Stored data section start

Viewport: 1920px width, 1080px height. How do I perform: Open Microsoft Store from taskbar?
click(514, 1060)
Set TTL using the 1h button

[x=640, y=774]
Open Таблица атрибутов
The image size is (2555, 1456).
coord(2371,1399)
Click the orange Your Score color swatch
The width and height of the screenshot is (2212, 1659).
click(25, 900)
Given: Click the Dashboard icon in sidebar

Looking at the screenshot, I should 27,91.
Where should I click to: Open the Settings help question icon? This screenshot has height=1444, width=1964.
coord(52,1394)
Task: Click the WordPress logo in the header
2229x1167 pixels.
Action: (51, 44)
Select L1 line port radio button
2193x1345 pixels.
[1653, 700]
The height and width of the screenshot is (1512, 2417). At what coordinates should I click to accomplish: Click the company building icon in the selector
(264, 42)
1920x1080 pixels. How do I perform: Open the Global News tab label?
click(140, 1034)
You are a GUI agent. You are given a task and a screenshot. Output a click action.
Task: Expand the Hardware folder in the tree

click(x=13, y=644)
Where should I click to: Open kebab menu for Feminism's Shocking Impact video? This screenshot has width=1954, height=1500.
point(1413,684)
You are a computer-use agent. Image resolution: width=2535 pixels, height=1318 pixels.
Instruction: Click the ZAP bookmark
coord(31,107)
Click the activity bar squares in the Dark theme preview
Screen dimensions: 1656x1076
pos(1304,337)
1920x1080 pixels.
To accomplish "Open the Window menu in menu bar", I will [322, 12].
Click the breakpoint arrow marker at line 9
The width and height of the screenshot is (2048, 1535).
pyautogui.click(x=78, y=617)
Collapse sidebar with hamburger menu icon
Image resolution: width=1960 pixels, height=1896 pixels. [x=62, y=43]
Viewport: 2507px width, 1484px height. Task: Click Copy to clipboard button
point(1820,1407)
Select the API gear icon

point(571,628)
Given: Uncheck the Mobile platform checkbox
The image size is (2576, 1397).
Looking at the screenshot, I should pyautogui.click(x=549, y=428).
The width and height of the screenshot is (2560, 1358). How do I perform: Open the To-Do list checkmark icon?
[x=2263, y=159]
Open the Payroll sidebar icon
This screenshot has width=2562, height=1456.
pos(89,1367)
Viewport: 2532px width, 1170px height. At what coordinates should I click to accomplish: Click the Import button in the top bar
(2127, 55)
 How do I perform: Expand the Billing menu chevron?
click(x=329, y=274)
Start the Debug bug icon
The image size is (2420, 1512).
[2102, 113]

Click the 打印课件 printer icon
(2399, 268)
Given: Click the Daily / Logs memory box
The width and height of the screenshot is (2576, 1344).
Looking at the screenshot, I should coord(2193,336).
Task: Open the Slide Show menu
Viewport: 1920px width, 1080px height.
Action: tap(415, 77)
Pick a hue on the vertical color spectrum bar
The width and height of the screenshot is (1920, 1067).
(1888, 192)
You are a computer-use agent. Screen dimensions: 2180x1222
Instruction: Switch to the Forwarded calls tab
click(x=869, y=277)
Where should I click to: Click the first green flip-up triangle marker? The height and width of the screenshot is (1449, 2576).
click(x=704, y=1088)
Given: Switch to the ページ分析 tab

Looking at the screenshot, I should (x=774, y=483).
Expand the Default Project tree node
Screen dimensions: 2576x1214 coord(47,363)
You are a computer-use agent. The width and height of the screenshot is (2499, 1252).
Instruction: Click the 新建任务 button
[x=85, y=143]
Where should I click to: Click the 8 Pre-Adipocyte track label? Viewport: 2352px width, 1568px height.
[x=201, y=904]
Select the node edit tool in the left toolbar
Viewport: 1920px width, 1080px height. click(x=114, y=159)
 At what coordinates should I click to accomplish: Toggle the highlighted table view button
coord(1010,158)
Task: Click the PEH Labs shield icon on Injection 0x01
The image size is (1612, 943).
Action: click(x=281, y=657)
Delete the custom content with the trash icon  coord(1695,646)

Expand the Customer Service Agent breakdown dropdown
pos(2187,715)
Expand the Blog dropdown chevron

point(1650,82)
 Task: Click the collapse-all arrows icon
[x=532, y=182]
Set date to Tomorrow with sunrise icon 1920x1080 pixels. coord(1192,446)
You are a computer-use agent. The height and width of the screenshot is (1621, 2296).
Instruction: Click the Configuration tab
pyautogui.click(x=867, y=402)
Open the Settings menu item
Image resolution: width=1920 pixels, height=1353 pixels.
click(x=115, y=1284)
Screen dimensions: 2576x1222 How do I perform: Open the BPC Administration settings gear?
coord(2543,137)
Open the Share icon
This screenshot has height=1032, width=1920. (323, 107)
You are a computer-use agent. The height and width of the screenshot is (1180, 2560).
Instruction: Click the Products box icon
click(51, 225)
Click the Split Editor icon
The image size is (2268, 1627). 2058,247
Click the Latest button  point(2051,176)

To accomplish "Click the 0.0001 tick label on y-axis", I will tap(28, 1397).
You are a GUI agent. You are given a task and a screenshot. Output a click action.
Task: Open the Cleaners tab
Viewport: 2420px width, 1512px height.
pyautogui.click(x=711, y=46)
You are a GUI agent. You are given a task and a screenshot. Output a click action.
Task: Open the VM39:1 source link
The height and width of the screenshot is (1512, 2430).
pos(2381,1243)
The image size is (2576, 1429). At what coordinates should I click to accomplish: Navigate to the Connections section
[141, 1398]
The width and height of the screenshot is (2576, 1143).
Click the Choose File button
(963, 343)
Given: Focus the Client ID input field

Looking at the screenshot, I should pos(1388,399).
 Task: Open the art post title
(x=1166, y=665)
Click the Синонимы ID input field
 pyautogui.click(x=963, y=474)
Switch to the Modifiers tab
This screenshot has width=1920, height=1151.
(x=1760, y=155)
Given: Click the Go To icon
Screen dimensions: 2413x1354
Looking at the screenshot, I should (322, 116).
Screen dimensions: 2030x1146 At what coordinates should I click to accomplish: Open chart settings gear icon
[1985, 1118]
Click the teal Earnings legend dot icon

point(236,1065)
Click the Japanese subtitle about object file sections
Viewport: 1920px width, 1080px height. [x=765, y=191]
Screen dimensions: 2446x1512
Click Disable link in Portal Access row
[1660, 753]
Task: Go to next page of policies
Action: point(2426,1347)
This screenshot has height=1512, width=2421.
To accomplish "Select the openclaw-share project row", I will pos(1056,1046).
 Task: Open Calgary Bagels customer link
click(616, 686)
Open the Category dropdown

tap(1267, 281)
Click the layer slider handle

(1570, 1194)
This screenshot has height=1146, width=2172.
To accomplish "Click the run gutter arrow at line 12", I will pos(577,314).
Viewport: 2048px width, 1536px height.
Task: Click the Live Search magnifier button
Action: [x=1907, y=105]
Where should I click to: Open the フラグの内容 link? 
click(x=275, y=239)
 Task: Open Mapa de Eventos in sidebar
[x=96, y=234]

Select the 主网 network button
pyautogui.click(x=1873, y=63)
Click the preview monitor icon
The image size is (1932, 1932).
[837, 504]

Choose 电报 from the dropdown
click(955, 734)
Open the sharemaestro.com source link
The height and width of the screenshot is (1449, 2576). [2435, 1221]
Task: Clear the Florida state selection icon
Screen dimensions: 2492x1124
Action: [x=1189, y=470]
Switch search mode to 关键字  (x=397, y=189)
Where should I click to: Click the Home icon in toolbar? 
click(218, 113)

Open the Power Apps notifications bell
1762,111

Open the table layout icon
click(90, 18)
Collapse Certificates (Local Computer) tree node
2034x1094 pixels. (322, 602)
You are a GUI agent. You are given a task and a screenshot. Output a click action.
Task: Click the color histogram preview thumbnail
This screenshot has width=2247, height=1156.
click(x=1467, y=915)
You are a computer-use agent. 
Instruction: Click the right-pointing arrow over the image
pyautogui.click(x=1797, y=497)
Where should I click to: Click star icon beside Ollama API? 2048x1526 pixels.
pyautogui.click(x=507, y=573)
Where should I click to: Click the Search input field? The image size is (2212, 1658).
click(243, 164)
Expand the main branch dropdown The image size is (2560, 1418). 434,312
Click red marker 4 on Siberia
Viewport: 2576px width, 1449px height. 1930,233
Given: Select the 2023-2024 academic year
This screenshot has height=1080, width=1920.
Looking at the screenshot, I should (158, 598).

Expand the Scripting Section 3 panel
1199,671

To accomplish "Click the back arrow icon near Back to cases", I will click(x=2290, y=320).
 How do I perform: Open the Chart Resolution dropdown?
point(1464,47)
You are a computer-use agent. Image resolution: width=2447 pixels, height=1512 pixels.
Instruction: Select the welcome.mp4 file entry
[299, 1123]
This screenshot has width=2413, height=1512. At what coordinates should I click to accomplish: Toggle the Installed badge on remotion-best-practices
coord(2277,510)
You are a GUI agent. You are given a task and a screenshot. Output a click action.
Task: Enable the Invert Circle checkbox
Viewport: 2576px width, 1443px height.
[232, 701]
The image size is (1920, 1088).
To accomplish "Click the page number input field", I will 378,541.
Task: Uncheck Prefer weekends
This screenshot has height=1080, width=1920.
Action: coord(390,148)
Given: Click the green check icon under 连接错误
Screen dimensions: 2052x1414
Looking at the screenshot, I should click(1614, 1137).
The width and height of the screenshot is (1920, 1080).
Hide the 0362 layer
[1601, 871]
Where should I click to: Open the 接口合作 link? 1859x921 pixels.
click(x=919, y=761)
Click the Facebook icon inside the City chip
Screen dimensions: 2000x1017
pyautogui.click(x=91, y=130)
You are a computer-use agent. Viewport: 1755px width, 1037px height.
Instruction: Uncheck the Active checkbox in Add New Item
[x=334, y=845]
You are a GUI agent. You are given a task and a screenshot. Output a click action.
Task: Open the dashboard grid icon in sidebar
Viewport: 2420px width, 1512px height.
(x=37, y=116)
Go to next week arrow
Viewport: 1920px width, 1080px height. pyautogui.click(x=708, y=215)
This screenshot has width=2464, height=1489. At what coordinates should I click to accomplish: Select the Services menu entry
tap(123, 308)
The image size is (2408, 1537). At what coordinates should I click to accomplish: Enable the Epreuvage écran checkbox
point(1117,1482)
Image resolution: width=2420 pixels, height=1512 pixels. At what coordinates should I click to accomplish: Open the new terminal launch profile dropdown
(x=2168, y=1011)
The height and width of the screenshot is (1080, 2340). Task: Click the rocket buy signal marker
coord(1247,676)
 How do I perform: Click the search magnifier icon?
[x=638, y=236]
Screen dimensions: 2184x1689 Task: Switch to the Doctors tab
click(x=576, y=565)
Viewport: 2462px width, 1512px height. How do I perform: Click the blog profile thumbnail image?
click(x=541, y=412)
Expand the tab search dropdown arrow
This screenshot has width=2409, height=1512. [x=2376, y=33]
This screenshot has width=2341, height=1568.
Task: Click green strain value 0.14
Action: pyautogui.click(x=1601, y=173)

Stored data section end

**Exercise aim:** Show all lines from the data that contain "color".

**Response:**
Click the orange Your Score color swatch
Pick a hue on the vertical color spectrum bar
Task: Click the color histogram preview thumbnail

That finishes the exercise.